REMITTANCE AND INTERCREDITOR
AGREEMENT
THIS AGREEMENT, dated as of September 30, 2005,
is made by Avnet Partner Solutions, a division of Avnet, Inc.
(“Avnet”), for the benefit of Wells Fargo Bank,
National Association (with all its participants, successors and
assigns, “Wells Fargo”), acting through its Wells Fargo
Business Credit operating division.
SANZ INC., formerly known as Storage Area
Networks, Inc., a Colorado corporation (the
“Borrower”), is now or hereafter may be indebted to
Wells Fargo on account of loans or the other extensions of credit
or financial accommodations from Wells Fargo to the Borrower, or to
any other person under the guaranty or endorsement of the
Borrower.
Avnet has made or may make loans or grant other
financial accommodations to the Borrower.

### Supplied material
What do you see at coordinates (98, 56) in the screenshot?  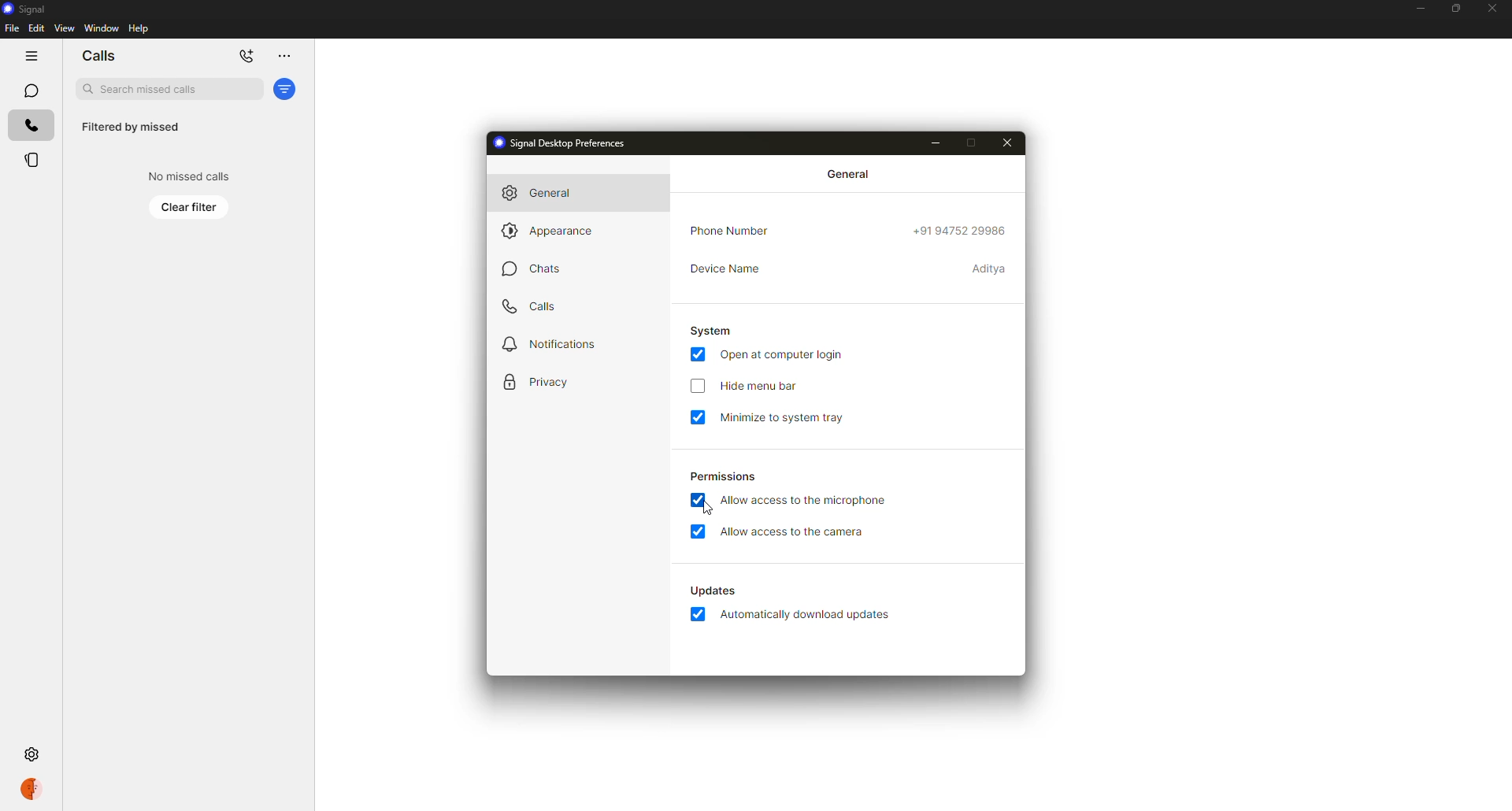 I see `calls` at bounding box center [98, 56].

### List of tasks
[a] In the remittance and intercreditor agreement, what was SANZ Inc. formerly known as?
[b] Carry the remittance and intercreditor agreement forward, starting right after its last sentence.

### The responses
[a] Storage Area Networks, Inc.

[b]
As a condition to making any loan or extension
of credit to the Borrower, Wells Fargo has required that Avnet
subordinate the payment of Avnet’s loans and other financial
accommodations to the payment of any and all indebtedness of the
Borrower to Wells Fargo. Assisting the Borrower in obtaining credit
accommodations from Wells Fargo and subordinating its interests
pursuant to the terms of this Agreement are in Avnet’s best
interest.
Wells Fargo agrees to allow the Escrow Agent to
remit certain sums to Avnet as documented in the Escrow Agreement
and directly relating to the Avnet Priority Accounts as more fully
set forth herein.
ACCORDINGLY, in consideration of the mutual
covenants and undertakings herein contained, and in consideration
of the loans and other financial accommodations that have been made
and may hereafter be made by Wells Fargo for the benefit of the
Borrower, and for other good and valuable consideration, the
receipt and sufficiency of which are hereby acknowledged, Wells
Fargo and Avnet hereby agrees as follows:
1.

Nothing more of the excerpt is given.